*** Opening Records for processing ***

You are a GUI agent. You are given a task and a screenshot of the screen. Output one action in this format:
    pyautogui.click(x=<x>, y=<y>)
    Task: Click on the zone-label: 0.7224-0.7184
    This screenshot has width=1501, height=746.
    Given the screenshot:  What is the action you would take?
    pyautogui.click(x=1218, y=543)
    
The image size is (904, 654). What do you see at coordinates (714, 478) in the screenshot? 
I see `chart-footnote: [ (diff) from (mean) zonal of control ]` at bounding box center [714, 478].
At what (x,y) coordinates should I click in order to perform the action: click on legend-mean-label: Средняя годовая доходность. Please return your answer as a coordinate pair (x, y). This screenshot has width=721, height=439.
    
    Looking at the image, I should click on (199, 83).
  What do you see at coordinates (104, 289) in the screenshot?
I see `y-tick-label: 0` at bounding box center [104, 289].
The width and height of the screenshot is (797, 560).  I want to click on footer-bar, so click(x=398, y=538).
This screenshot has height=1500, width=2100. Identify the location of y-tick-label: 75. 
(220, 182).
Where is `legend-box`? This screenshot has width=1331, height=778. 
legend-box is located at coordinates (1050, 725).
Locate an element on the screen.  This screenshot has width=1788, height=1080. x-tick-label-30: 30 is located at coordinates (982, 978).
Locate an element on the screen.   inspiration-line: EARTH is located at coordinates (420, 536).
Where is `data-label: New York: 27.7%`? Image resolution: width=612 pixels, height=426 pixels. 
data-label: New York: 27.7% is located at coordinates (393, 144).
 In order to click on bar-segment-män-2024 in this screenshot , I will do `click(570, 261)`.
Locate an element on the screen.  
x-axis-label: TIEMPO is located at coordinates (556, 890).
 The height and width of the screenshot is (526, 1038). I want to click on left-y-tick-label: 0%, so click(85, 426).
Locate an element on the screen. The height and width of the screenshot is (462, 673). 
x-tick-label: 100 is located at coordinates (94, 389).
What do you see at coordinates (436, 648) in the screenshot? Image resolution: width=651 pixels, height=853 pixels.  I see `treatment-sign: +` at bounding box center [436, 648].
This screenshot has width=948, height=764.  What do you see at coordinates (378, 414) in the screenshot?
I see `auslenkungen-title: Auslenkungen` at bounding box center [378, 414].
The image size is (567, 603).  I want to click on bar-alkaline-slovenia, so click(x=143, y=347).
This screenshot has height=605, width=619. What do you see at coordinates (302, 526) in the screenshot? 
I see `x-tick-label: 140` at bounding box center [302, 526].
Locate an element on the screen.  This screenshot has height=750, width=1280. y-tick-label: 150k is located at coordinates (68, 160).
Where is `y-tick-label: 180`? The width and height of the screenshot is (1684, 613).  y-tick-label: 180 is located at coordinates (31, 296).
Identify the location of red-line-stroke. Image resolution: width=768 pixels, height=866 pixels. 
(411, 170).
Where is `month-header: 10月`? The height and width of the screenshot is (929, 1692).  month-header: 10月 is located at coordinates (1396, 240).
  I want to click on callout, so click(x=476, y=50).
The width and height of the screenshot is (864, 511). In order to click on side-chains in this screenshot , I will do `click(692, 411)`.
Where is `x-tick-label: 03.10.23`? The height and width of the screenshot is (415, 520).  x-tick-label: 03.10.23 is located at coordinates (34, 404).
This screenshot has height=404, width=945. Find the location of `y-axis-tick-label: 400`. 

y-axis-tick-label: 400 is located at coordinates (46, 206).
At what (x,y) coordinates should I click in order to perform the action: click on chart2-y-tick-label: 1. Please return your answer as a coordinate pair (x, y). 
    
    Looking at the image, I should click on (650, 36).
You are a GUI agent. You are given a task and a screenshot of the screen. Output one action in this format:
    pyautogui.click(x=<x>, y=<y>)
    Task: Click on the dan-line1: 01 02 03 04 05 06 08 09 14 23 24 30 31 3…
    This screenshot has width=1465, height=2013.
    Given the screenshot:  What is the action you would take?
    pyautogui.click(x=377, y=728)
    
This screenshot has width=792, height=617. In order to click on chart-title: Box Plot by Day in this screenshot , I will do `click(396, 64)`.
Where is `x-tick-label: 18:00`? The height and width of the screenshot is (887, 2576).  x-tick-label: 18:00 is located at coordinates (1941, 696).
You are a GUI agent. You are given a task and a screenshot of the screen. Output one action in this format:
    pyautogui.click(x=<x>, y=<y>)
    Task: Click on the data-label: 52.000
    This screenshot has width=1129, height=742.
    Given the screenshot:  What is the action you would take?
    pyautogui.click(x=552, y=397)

*** Closing Records for processing ***

* **Your task**
Copy the records starting at the line containing "The width and height of the screenshot is (864, 511)." and ending at the line containing "Looking at the image, I should click on (650, 36).", substituting "side-chain-label" for "side-chains" and leaving everything else unchanged.

* **Solution for this exercise**
The width and height of the screenshot is (864, 511). In order to click on side-chain-label in this screenshot , I will do `click(692, 411)`.
Where is `x-tick-label: 03.10.23`? The height and width of the screenshot is (415, 520).  x-tick-label: 03.10.23 is located at coordinates (34, 404).
This screenshot has height=404, width=945. Find the location of `y-axis-tick-label: 400`. 

y-axis-tick-label: 400 is located at coordinates (46, 206).
At what (x,y) coordinates should I click in order to perform the action: click on chart2-y-tick-label: 1. Please return your answer as a coordinate pair (x, y). 
    
    Looking at the image, I should click on (650, 36).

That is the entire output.